The First National Assembly of the Philippines (Filipino: Unang Asemblyang Pambansa ng Pilipinas) was the meeting of the legislature of the Commonwealth of the Philippines from November 25, 1935 until August 15, 1938, during the first three years of Manuel L. Quezon's presidency.

Sessions 
 First Special Session: November 25, – December 21, 1935
 First Regular Session: June 16 – October 9, 1936
 Second Special Session: August 28 – September 8, 1937
 Third Special Session: September 9, 1937
 Second Regular Session: January 24 – May 19, 1938
 Fourth Special Session: May 23 – 24, 1938
 Fifth Special Session: July 25 – August 15, 1938

Legislation 
The First National Assembly passed a total of 415 laws: Commonwealth Act Nos. 1 to 415.

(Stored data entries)
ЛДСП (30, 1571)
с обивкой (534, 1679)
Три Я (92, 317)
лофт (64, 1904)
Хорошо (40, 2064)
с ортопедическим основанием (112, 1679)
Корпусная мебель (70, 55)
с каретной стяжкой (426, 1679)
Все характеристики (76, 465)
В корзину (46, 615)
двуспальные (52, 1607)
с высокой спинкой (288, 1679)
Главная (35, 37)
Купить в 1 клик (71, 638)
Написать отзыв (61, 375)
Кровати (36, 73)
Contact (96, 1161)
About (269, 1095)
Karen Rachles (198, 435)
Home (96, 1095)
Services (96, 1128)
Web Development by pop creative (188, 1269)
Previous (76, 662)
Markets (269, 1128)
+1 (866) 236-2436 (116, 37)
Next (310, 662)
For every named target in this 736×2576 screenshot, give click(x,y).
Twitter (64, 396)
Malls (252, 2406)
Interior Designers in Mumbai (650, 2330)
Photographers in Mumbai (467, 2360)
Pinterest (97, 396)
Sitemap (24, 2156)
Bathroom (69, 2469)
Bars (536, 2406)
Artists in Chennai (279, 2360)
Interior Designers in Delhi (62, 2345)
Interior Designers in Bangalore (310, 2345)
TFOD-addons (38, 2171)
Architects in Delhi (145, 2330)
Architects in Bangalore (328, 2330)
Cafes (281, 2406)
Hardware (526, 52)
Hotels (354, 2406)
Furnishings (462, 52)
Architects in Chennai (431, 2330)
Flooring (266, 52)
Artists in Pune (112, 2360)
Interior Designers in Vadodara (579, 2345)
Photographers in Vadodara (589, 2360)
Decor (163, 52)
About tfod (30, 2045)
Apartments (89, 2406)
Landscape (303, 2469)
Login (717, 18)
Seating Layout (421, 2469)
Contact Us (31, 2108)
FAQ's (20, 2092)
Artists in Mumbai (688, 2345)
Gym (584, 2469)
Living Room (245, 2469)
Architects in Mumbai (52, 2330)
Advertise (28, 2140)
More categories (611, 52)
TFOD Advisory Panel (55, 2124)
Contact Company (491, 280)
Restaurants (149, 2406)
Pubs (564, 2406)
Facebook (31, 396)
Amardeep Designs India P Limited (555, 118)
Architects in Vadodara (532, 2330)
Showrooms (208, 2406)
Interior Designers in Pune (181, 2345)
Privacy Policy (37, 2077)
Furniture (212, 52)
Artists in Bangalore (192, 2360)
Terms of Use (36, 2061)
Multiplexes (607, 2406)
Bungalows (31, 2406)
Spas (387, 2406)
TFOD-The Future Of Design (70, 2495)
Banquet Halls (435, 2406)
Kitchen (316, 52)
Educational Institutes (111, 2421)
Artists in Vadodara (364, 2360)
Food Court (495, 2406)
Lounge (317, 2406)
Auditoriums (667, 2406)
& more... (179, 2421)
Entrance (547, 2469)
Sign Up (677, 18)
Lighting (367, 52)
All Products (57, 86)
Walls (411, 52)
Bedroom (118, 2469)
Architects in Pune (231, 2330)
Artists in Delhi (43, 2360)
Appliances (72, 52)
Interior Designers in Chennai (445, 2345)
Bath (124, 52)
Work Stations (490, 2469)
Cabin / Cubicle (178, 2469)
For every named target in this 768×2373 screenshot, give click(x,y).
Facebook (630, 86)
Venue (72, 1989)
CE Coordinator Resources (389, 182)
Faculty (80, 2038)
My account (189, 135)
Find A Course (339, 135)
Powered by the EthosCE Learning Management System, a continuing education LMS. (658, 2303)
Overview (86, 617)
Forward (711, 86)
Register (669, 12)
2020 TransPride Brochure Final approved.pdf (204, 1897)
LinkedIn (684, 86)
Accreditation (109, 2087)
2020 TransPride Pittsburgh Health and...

■ Directions for this task ■
Translate into Spanish this sentence from the passage on the First National Assembly of the Philippines: "The First National Assembly passed a total of 415 laws: Commonwealth Act Nos. 1 to 415."

■ Output of the exercise ■
La Primera Asamblea Nacional aprobó un total de 415 leyes: las Leyes del Commonwealth núms. 1 a 415.